Records Start Marker

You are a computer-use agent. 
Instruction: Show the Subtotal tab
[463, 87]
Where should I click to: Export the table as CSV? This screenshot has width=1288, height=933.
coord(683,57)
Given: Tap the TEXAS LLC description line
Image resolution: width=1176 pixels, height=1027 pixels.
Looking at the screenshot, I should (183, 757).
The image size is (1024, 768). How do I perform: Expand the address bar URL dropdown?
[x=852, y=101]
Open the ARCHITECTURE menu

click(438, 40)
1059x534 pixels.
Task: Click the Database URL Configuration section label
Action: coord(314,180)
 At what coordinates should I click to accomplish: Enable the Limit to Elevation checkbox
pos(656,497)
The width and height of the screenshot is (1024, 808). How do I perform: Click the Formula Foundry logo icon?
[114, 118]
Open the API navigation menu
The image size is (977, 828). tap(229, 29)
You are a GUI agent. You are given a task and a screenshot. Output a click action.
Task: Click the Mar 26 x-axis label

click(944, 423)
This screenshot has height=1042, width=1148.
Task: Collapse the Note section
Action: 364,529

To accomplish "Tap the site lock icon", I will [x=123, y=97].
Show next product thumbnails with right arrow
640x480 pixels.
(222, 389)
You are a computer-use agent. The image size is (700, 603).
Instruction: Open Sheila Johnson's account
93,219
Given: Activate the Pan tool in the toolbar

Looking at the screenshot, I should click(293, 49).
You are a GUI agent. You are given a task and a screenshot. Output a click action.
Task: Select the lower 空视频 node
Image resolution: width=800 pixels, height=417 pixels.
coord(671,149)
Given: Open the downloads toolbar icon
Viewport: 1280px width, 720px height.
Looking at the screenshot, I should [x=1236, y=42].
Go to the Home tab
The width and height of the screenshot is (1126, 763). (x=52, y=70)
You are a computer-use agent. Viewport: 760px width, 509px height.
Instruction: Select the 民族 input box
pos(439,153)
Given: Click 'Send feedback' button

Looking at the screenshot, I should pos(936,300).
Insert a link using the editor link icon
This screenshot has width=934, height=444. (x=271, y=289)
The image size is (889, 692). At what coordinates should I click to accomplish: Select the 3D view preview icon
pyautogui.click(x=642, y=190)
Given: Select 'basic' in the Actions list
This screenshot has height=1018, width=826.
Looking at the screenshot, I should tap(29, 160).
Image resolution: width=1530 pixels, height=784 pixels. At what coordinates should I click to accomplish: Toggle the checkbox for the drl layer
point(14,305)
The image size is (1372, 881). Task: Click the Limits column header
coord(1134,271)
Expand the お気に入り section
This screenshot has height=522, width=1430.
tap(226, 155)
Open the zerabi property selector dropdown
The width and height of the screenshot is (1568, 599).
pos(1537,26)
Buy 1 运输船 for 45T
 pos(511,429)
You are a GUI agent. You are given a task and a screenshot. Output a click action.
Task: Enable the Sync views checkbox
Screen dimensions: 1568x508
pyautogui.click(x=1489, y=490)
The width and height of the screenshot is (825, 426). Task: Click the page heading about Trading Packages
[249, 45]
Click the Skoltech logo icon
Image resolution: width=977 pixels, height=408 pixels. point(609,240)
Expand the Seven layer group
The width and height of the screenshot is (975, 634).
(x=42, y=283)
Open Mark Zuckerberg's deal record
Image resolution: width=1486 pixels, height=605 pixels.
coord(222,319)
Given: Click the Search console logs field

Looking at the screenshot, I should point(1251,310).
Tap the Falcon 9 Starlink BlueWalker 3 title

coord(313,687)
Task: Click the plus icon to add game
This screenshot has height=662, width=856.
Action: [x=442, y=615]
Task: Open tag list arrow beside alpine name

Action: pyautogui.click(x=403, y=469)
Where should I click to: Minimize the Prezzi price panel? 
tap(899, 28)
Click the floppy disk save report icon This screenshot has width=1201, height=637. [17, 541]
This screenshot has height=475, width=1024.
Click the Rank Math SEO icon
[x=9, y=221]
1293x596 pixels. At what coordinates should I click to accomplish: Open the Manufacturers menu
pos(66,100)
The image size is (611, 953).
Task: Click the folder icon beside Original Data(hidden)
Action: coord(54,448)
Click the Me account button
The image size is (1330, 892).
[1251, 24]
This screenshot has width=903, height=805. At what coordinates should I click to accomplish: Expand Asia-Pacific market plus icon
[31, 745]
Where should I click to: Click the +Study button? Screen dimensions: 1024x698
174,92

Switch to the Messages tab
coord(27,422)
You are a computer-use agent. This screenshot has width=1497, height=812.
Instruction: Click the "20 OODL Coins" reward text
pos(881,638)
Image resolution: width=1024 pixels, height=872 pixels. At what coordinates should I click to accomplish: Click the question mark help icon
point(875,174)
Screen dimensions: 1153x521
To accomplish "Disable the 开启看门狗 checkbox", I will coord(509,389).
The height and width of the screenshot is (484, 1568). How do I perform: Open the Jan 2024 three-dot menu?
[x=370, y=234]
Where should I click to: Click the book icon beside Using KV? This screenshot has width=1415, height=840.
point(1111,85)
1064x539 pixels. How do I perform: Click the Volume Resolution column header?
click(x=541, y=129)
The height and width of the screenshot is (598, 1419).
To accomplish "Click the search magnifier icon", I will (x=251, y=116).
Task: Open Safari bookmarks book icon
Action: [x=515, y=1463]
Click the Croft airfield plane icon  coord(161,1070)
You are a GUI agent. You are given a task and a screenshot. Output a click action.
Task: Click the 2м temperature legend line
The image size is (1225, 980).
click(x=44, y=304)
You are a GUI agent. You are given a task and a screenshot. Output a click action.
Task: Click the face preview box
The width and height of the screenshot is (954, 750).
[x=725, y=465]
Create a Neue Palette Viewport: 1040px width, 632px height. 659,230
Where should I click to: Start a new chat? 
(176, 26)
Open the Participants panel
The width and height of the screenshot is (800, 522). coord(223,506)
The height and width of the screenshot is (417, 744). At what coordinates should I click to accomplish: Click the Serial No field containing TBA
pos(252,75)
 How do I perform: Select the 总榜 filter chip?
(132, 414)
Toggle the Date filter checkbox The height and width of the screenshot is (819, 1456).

Records End Marker

> _What to work on_:
Lines in the records that hold the word "computer" are to be counted; give only the total.

> _Your solution_:
4